Ich verlor für etwa drei Minuten das Bewusstsein, dann wachte ich auf und kroch durch die zerborstene Windschutzscheibe. Die herbeigeeilten Dorfbewohner halfen mir hinaus. Meine beiden Beine waren (offen) gebrochen, und da war noch etwas anderes.

»Lenta.ru« schrieb, dass ich nicht gewusst hätte, was passiert war. Ich habe sie vor Ort nicht gesehen. Ich bat darum, das Telefon aus dem Auto zu holen, gab sofort alle Anweisungen, weil mir alles klar war, als ich aufwachte. Dann hat mir eine Nachbarin ein Betäubungsmittel gegeben.

Danke an Gleb Sergejewitsch Nikitin, der sofort einen Hubschrauber schickte.
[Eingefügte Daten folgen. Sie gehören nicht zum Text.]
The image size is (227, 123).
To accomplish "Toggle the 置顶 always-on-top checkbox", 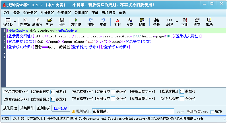I will click(x=212, y=112).
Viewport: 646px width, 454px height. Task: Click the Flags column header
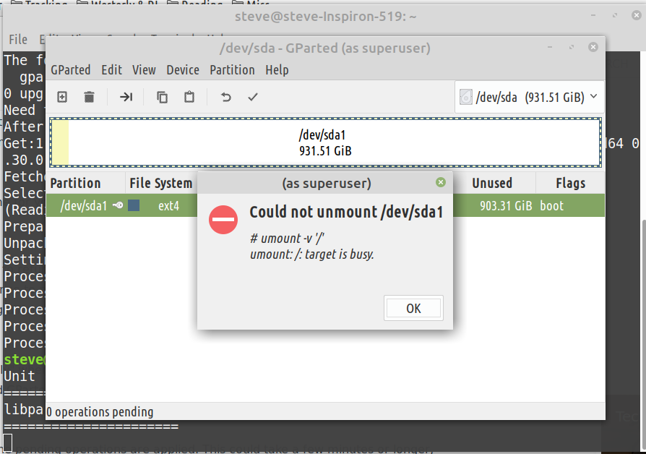pyautogui.click(x=570, y=183)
Von dort waren es drei Stunden bis in die Stadt, und ich bin mir nicht sicher, ob ich das bei klarem Verstand geschafft hätte. Der Hubschrauber war in 16 Minuten da.

Schon dort hörte ich von zwei Minen. Aber gleich nachdem die erste explodiert ist, hat der Kerl Angst bekommen und ist weggelaufen. Hätte er die zweite Mine gezündet, wären alle gestorben.

Sie haben ihn erwischt.

Ich hatte meine Tochter tatsächlich fünf Minuten vor der Explosion abgesetzt.

Scharij [ein ukrainischer Blogger] hat in seinem Video alles falsch erzählt. Er zeigt Bilder von Häusern, die nicht aus meinem Dorf sind. Hier hätten über Nacht zehn Minen vergraben werden können. Es gibt kein einziges Fenster in diese Richtung, durch die man etwas hätte sehen können.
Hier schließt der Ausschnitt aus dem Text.